Whilst the results of this analysis are very promising, the research is not without its limitations. The role of a single fasting glucose measurement to act as a predictor of NAS ≥ 4 and F ≥ 2 can be an inferior predictor compared to some other indicator of glycaemic control such as HbA1c, HOMA-IA, previous diagnosis of diabetes or current usage of antidiabetic medications, but none of these were consistently collected in the analysed dataset. Fasting glucose varies after meals, exercising or antidiabetic medications and this whilst it is common for glucose measurements to be assumed fasting, they may in fact reflect recent food intake, which can introduce bias. However, other studies suggested that fasting glucose is higher in patients with NASH, highlighting the potential use as a predictor of coexisting diabetes and NASH51,53. Another consideration that should be noted in studies of this nature is the potential for discordance with biopsy results as a result of a large time interval between measurements. The mean time interval for this study was 66 days, in which one would not expect any major change in the health of the liver in the absence of pharmaceutical intervention; however, in some cases the interval was up to 10 months. Whilst fibrosis has been reported to take up to 7 years to progress54, these intervals may influence the interpretability of the data in this cohort. Further validation studies should aim to minimise this interval where possible. It should also be noted that the sample size analysed in this study was relatively small, and future studies with larger datasets are required to independently validate the diagnostic performance of the model.

- - - - - - -

* Task item A *
Decide whether each statement agrees with the limitations passage. Answer yes or no, and quote the words that settle it.
(i) The mean time interval between measurements in the study was 66 days.
(ii) HbA1c was consistently collected in the analyzed dataset.
(iii) The sample size analyzed in the study was large.
* Task item B *
Using the limitations passage, answer each question briefly.
(i) In some cases, how long was the interval between measurements?
(ii) How long has fibrosis been reported to take to progress?
(iii) After what three things can fasting glucose vary?
* Task item C *
Extend the limitations passage by writing what comes after its last sentence.

* Supplied information *
- - - - - - -

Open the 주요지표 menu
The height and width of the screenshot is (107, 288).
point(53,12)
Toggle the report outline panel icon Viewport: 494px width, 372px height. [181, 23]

- - - - - - -

* Expected answer A *
(i) Yes: "The mean time interval for this study was 66 days"
(ii) No: "but none of these were consistently collected in the analysed dataset"
(iii) No: "the sample size analysed in this study was relatively small"

* Expected answer B *
(i) Up to 10 months.
(ii) Up to 7 years.
(iii) Meals, exercising and antidiabetic medications.

* Expected answer C *
Conclusion

While the individual biomarkers of cT1, fasting glucose and AST yielded good discriminatory performance in identifying progressive NASH, a composite of all three, the cTAG score, greatly improved the performance. The non-invasive, objective and organ-specific nature of cT1 compliments these routinely measured blood analytes. Together, this highlights the potential utility of cTAG in identifying patients at increased risk of disease progression who would be suitable for pharmacological therapy, either as part of a clinical trial or in routine clinical practice as treatments become available. Further research, possible exploring more stable and accurate markers of insulin resistance, are warranted in order to validate the model in independent cohorts with larger sample sizes and varying disease prevalence.